(Dataset entries)
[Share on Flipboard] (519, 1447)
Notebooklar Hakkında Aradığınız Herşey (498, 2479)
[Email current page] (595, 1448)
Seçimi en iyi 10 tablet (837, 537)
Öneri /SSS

• _Task description_:
Repeat each of the records exactly as written.

• _Exercise solution_:
[Share on Flipboard] (519, 1447)
Notebooklar Hakkında Aradığınız Herşey (498, 2479)
[Email current page] (595, 1448)
Seçimi en iyi 10 tablet (837, 537)
Öneri /SSS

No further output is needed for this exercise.